Still looking outside the box.

Having tried a good idea which did not work out, I was still determined to lower costs of production and reduce waste in our process of drying the tobacco.

At the time we were using Lignite which is like coal, but much more fragile since it can physically break more easily than coal and becomes chipped. This meant that we had about 20 loss between the lignite delivered and the lignite actually used.

One day I visited the lignite mine which was a huge open pit with trucks going into this and filling up with the lignite which was being excavated by diggers.

On the periferi of the mine was a very large mountain of lignite dust and chips. There was smoke coming from the top. I was told that the rain causes the inside of the mountain of lignite to internally combust. The manager of the mine also told me that this was a problem because of the space and time it took to remove the chips from the mine and store them on this big heap.

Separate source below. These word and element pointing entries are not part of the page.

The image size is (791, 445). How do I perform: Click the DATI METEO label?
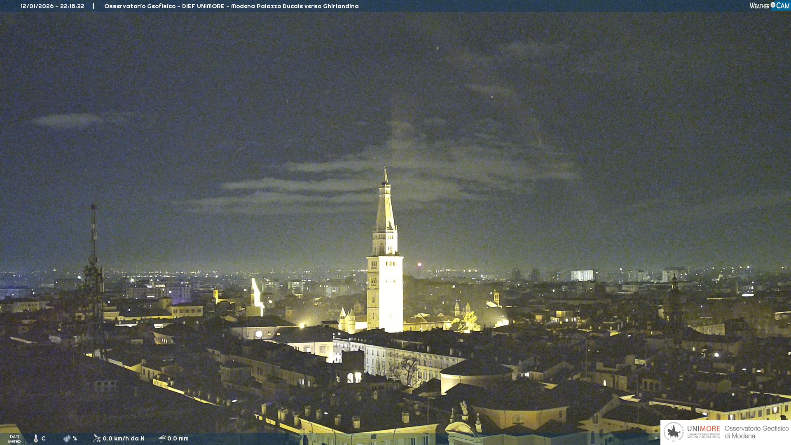click(x=14, y=439)
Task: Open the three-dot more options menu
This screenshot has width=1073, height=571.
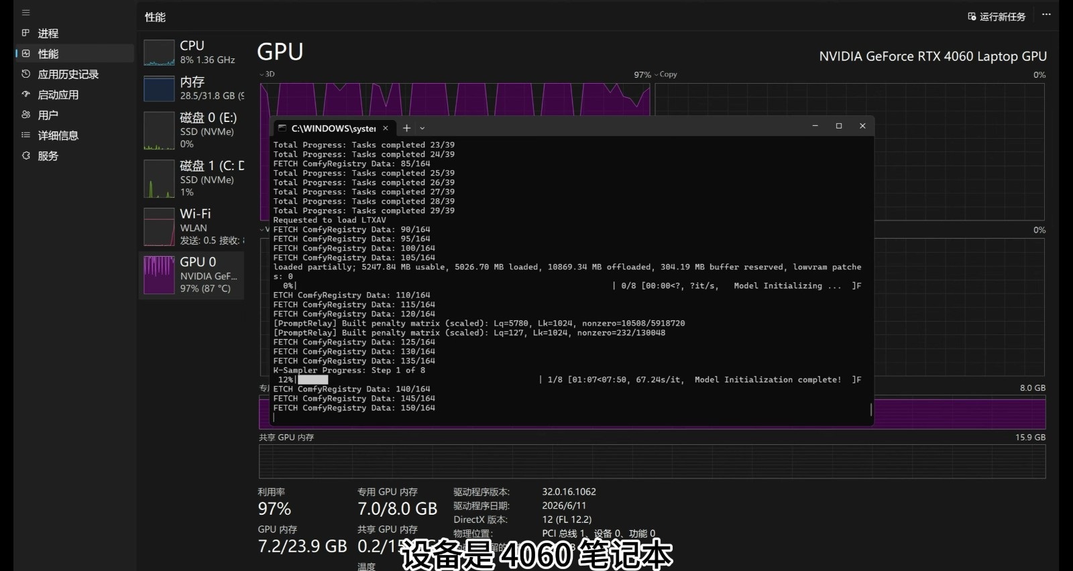Action: [1046, 14]
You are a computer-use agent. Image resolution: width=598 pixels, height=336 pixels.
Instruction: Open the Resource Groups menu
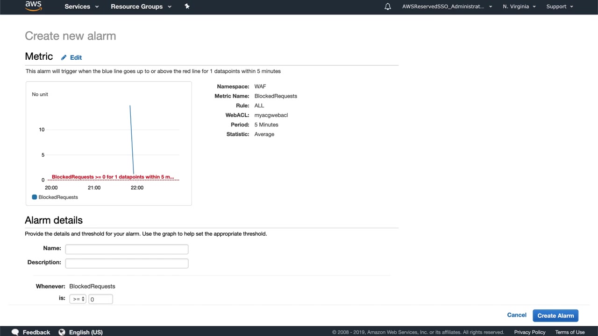point(141,7)
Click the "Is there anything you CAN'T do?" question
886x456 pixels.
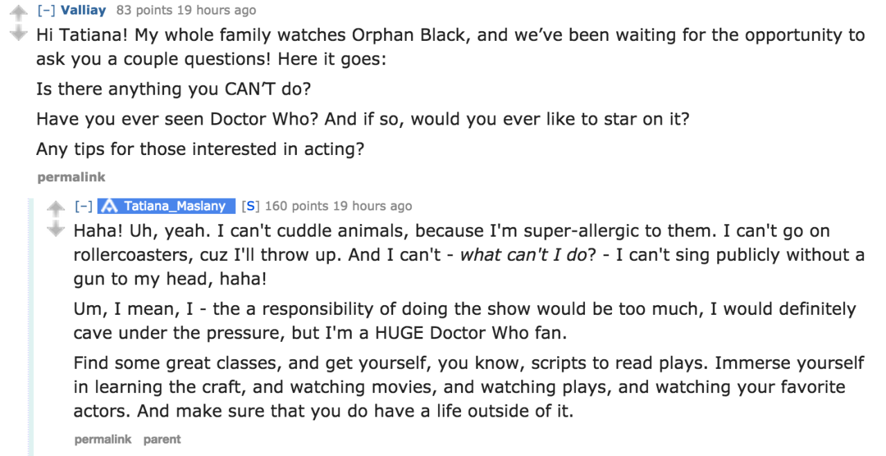168,89
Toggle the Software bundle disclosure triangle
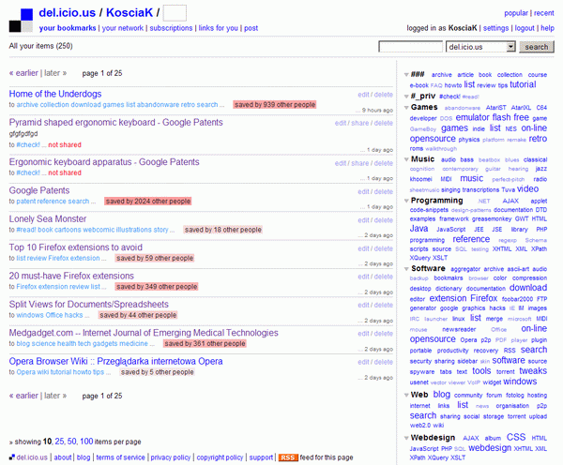Image resolution: width=563 pixels, height=465 pixels. click(x=404, y=269)

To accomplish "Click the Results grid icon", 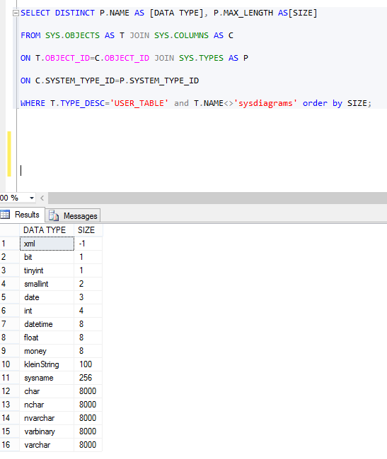I will 5,215.
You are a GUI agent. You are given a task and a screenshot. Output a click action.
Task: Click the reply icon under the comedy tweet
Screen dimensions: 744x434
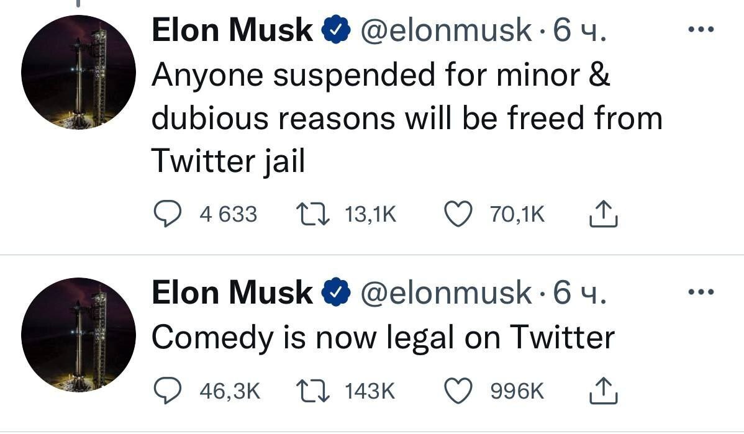pyautogui.click(x=167, y=391)
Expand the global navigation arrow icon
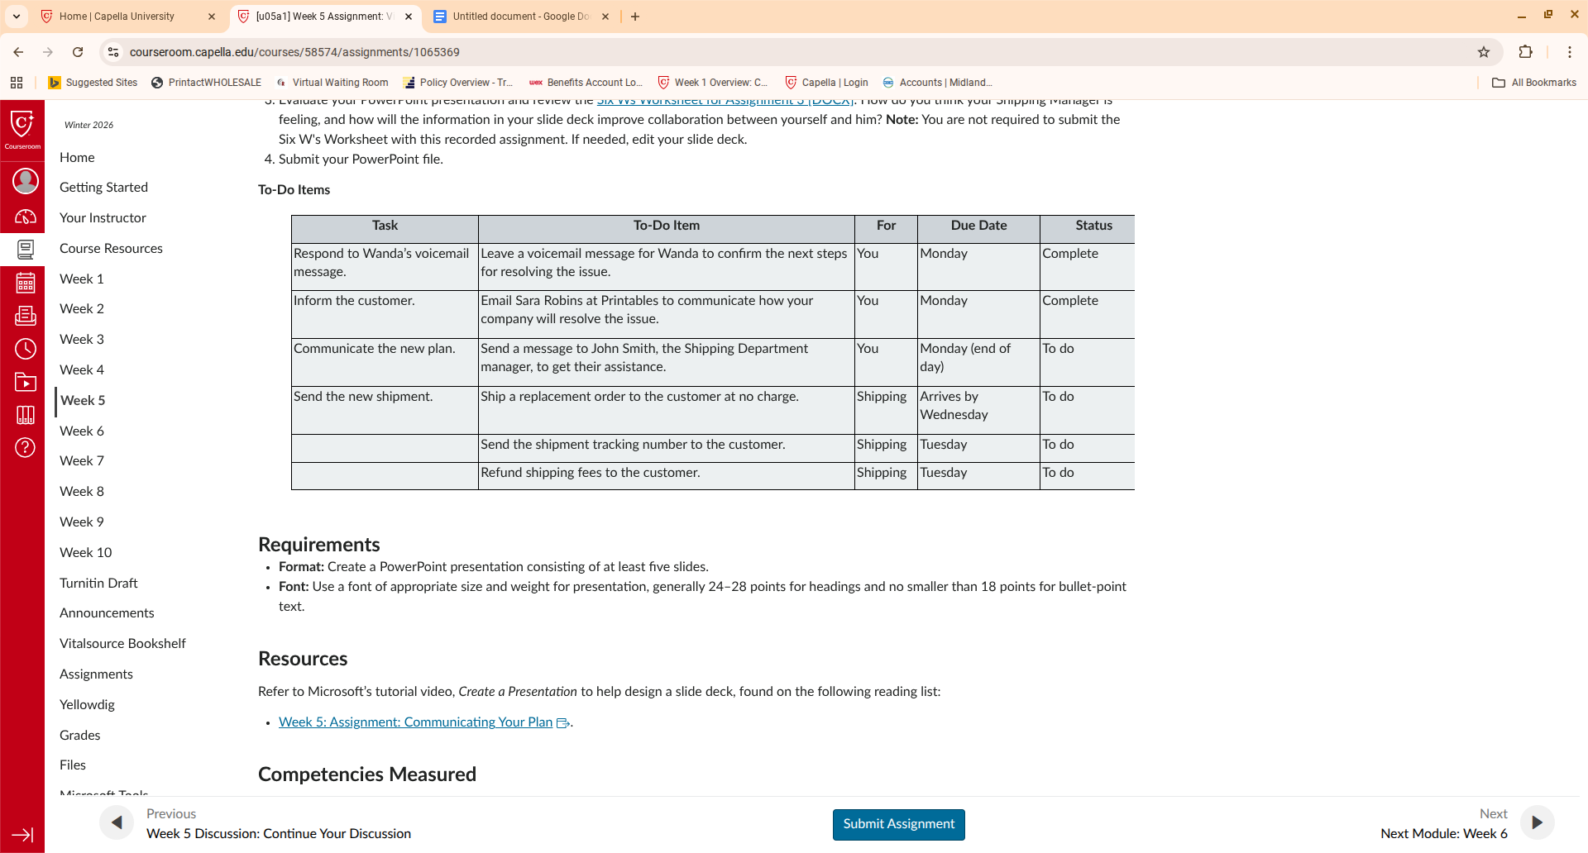 tap(22, 835)
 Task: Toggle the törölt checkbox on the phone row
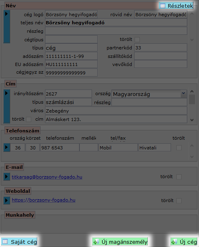pos(179,148)
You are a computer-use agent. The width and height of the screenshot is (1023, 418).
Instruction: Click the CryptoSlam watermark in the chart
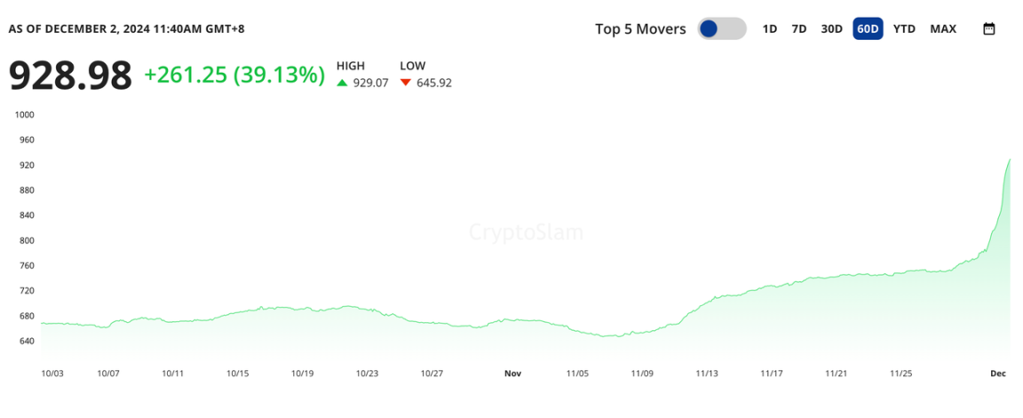click(x=526, y=233)
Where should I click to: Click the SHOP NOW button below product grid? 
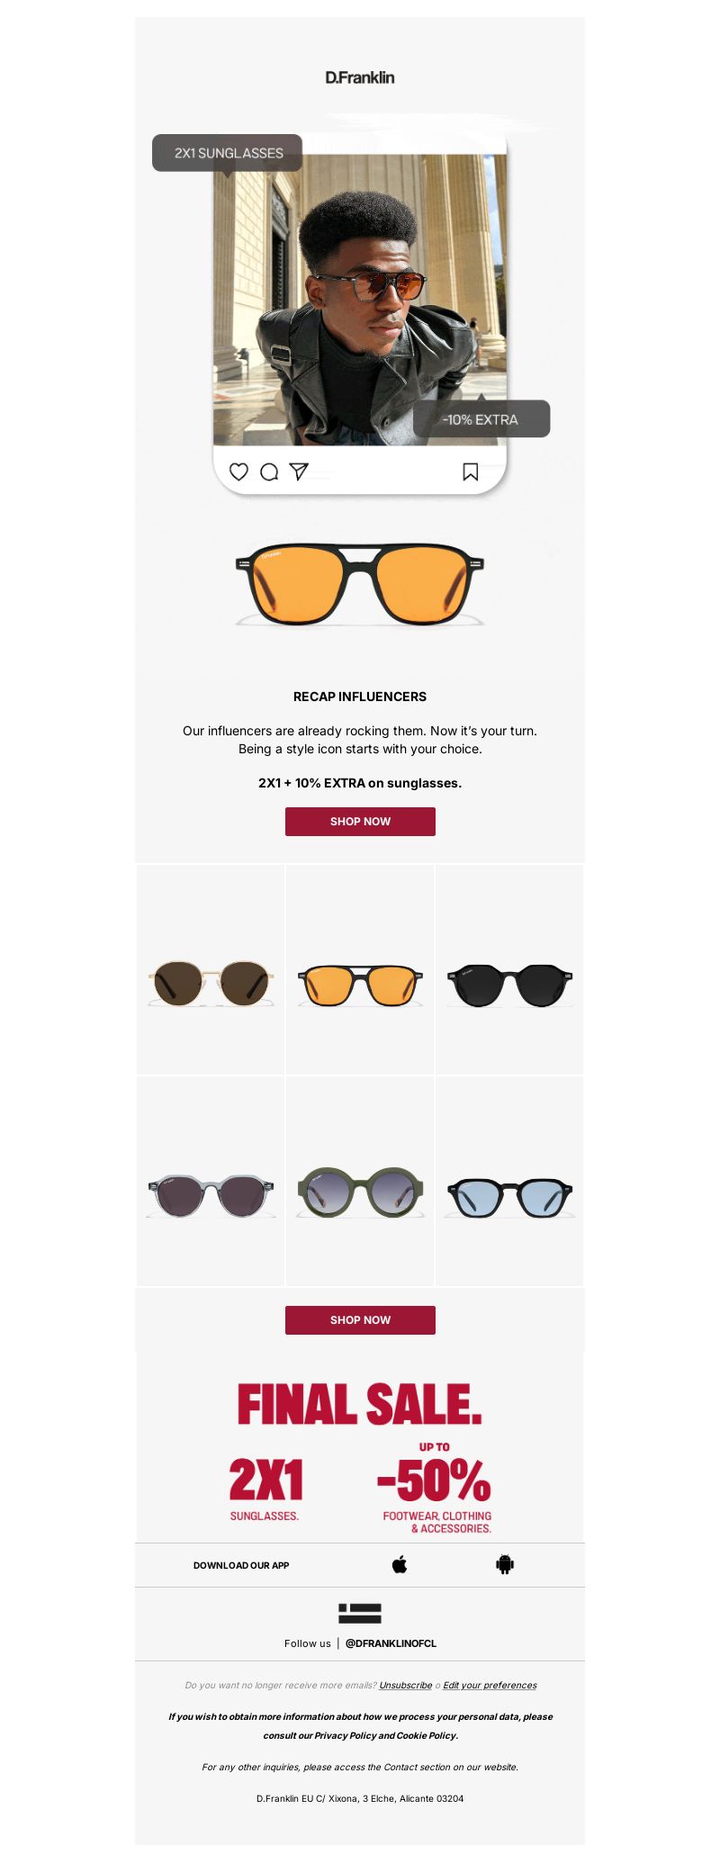(360, 1319)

Once again I thought of briquettes. I wondered whether we could successfully. make briquettes to use in the curing barns.

With a couple of engineers we set about trying to find a solution.

Approximately 4 months later we were able to produce a briquette made from compacted lignite powder. But...

We could not get it burn. The perfect egg shaped briquette looked great, we knew the ingredients would work but we could not get them to burn.

The briquette machine, comprised two wheels with concave with egg sized indentations working opposite direction to each other and the lignite particles would fall between the two wheels and get compressed.

We were very frustrated, when by sheer accident the two wheels turning were not perfectly aligned and the resulting briquette had a "lip"

This proved to be the solution. The fire would start from the lip since oxygen was available to combust with the lignite.

Once we had figured out a way to make these, I approached the owner of the mine and discussed "helping him" get rid of the waste for a small fee.

We were paying several dollars a ton for the lignite. We agreed on a price for us to dispose of the problem and were able to use the briquettes.

Lesson. Frustration but not giving up. Necessity is the mother of creation.